INPUT RECORDS:
--- Start ---

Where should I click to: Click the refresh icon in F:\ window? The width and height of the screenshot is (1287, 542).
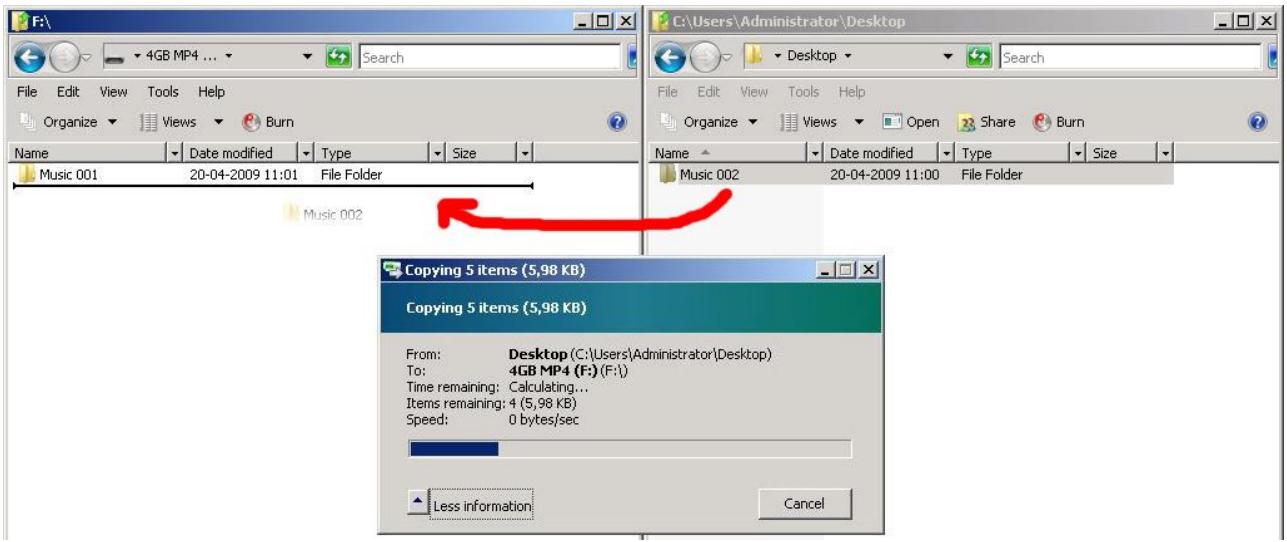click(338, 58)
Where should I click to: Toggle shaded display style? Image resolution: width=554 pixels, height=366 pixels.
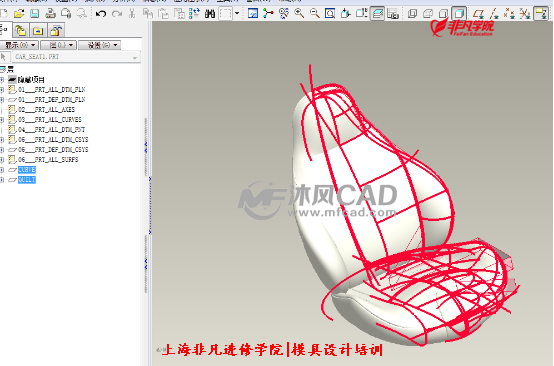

--- End ---
--- Start ---

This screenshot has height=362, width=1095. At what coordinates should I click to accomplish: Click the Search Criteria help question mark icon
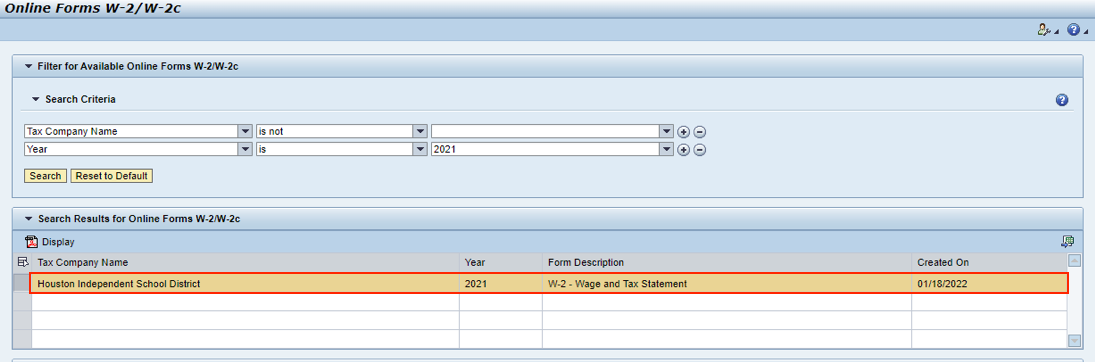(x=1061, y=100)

--- End ---
--- Start ---

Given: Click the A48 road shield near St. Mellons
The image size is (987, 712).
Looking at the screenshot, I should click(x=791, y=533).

--- End ---

DIRECTIONS: Starting with the line containing "Where should I click to: Click" and continuing through the line containing "Where should I click to: Toggle", set out those lines of the records as a numbered list, skipping blank lines. Leave the pictures out.

EXPECTED ANSWER:
1. Where should I click to: Click the refresh icon in F:\ window? The width and height of the screenshot is (1287, 542).
2. click(338, 58)
3. Where should I click to: Toggle shaded display style? Image resolution: width=554 pixels, height=366 pixels.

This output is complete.